Consigne donnée: Renvoyez sans aucune modification le passage du texte sur la manifestation qui va de « Marre de vivre dans un » à « la rue Alsace-Lorraine. », ces deux bornes comprises.

Texte à lire:
-------------------------
Marre de vivre dans un état de peur permanente

Bastien, 26 ans, auto-entrepreneur dans le bâtiment, est venu avec ses quatre copains.« On en a marre de vivre dans cet état de peur permanente. On est dirigé par des incompétents. Le monde dans lequel on vit ne me correspond pas. Les infos sont pipées et on nous traite de complotistes dès qu’on pense différemment ». On entend un air connu des cortèges de Gilets Jaunes : « La police fait son travail, ça crève les yeux ». Trois quarts d’heures que les gens font du surplace et on ne sait pas pourquoi, tout à coup, le passage est libre. Les manifestants commencent à avancer, ils n’iront pas bien loin, à peine quelques mètres et reblocage des CRS boulevard de Strasbourg, au bout de la rue Alsace-Lorraine.
-------------------------
Données fournies:
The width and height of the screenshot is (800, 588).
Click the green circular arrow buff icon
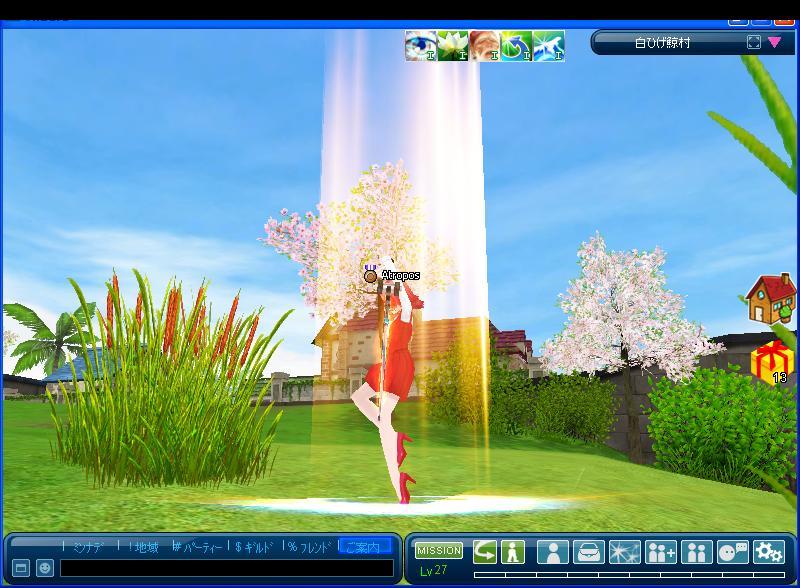coord(516,45)

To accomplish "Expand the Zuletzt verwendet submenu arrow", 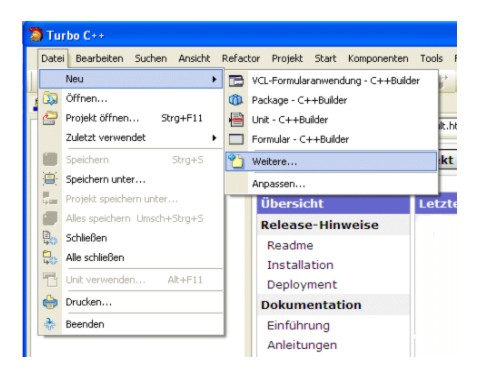I will tap(214, 138).
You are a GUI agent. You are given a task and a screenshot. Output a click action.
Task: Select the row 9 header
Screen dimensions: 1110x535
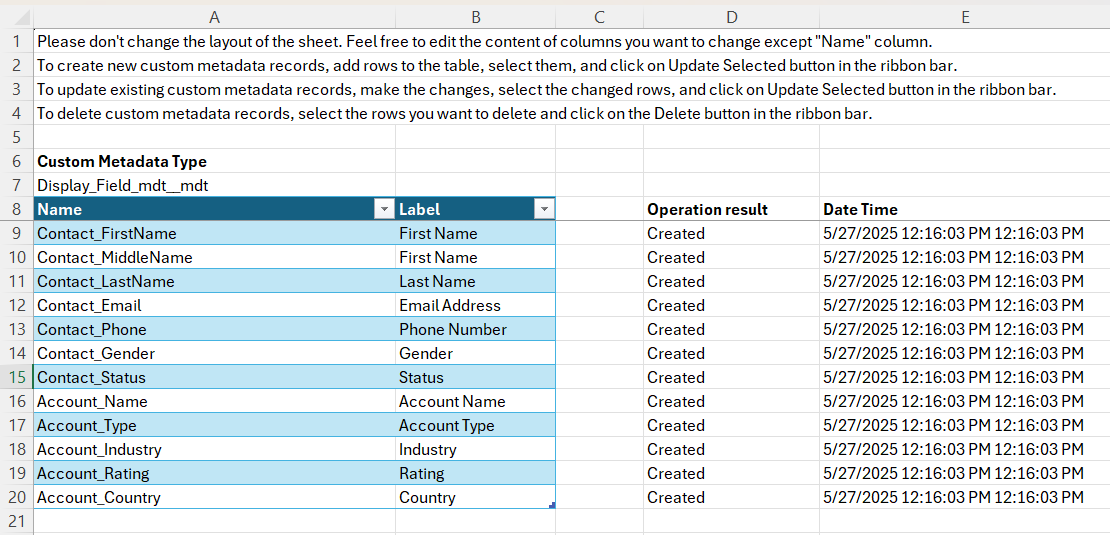16,233
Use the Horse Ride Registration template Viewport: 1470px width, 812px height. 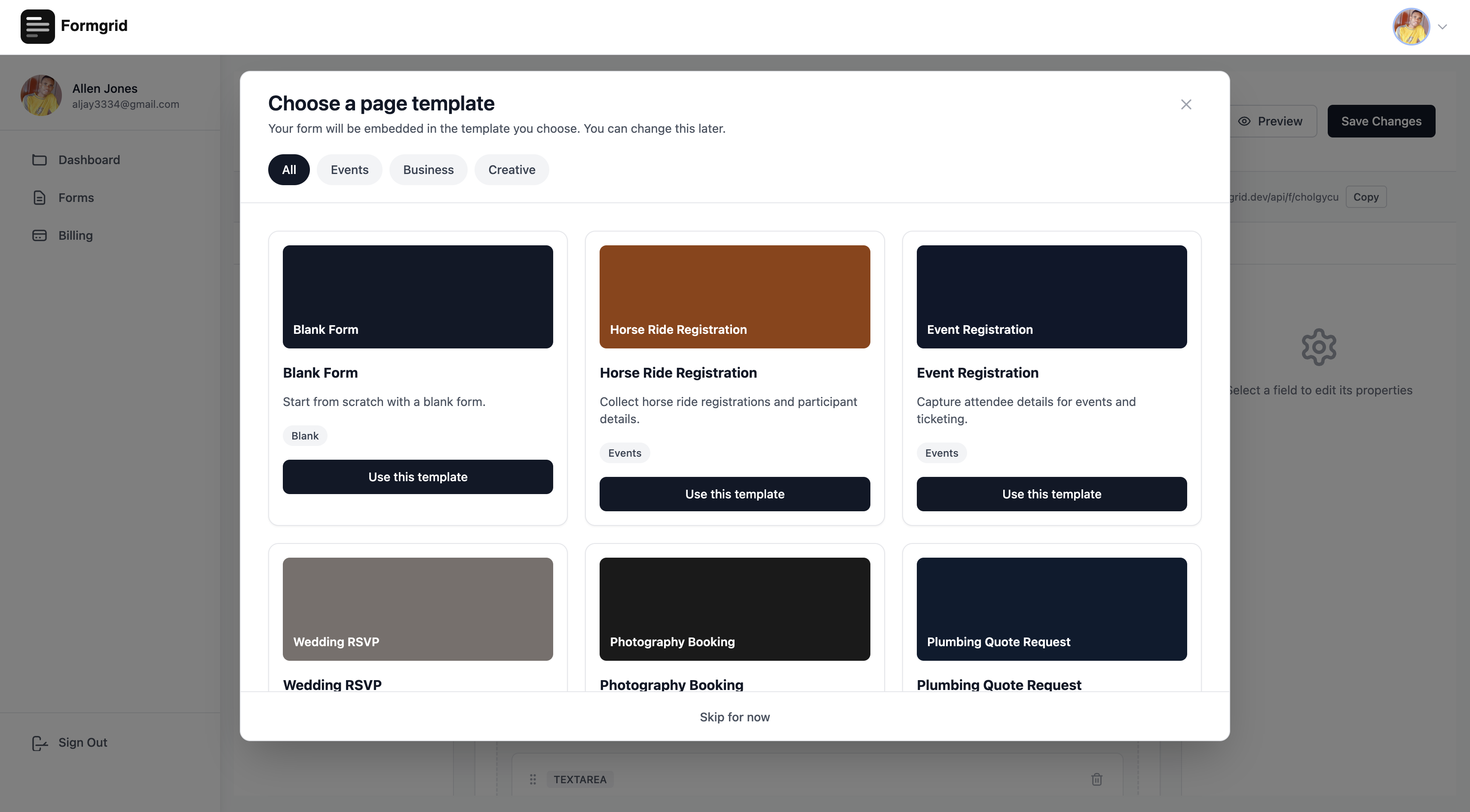(x=735, y=494)
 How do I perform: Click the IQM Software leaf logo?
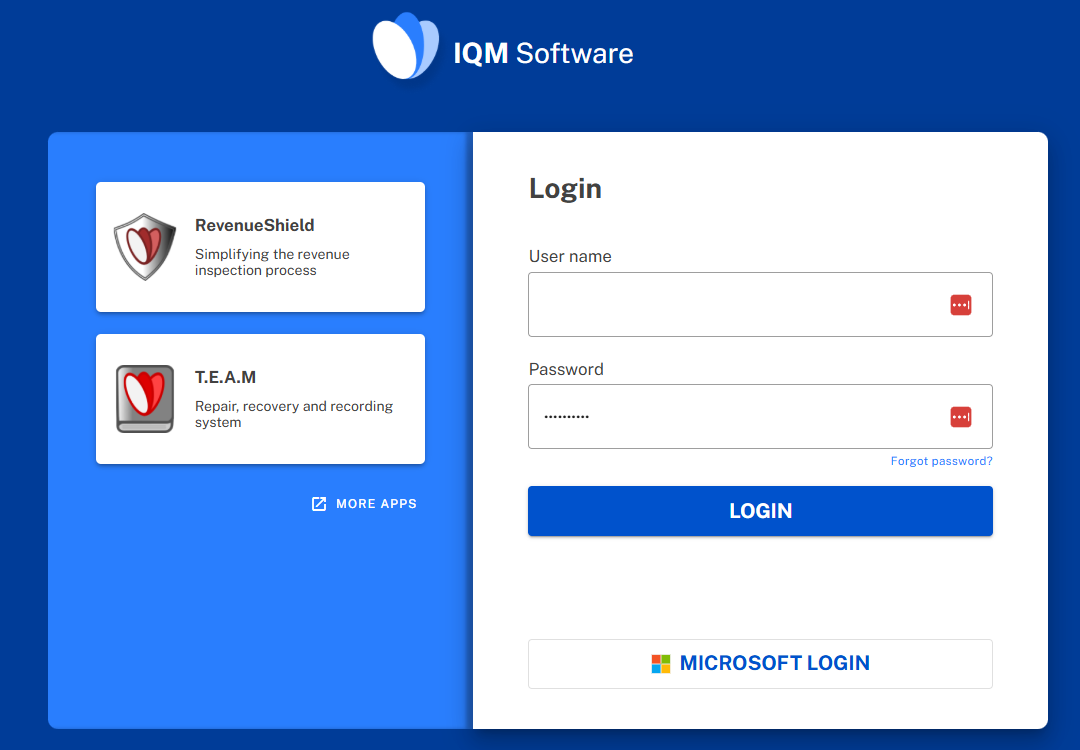click(405, 47)
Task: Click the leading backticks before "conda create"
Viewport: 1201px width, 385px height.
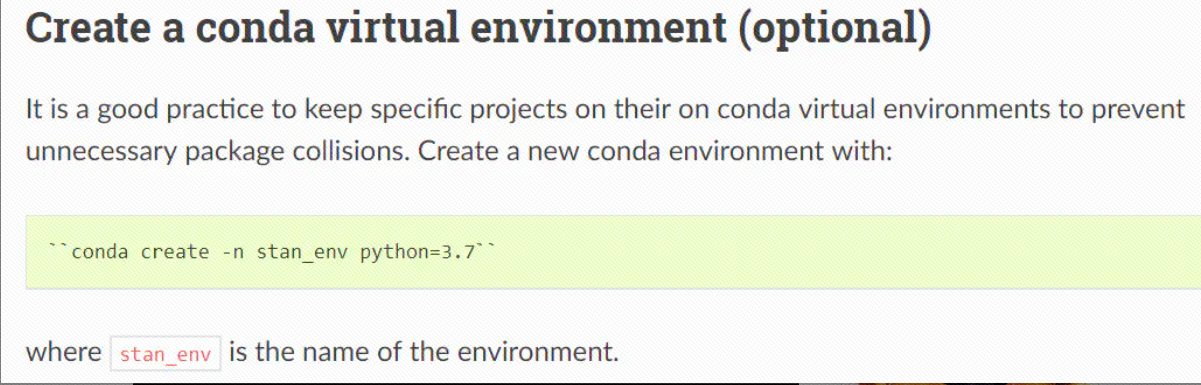Action: 60,246
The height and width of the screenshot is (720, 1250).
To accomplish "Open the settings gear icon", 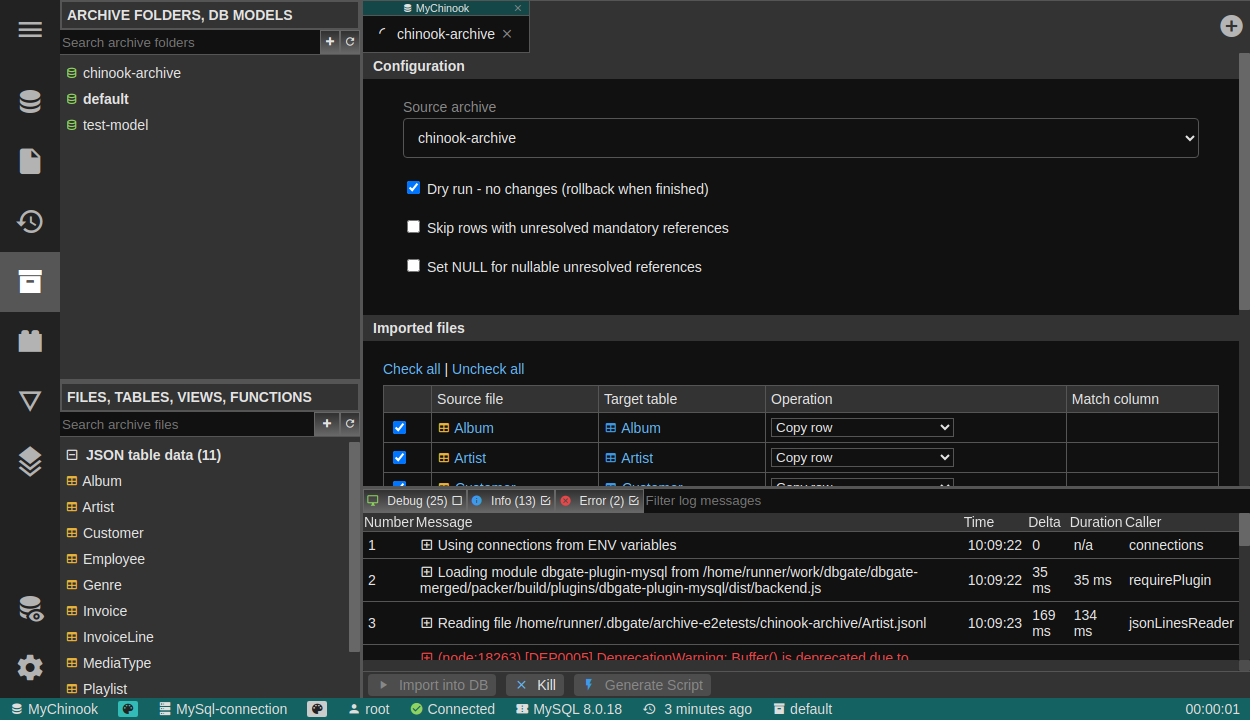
-------------------------
Réponse:
Marre de vivre dans un état de peur permanente

Bastien, 26 ans, auto-entrepreneur dans le bâtiment, est venu avec ses quatre copains.« On en a marre de vivre dans cet état de peur permanente. On est dirigé par des incompétents. Le monde dans lequel on vit ne me correspond pas. Les infos sont pipées et on nous traite de complotistes dès qu’on pense différemment ». On entend un air connu des cortèges de Gilets Jaunes : « La police fait son travail, ça crève les yeux ». Trois quarts d’heures que les gens font du surplace et on ne sait pas pourquoi, tout à coup, le passage est libre. Les manifestants commencent à avancer, ils n’iront pas bien loin, à peine quelques mètres et reblocage des CRS boulevard de Strasbourg, au bout de la rue Alsace-Lorraine.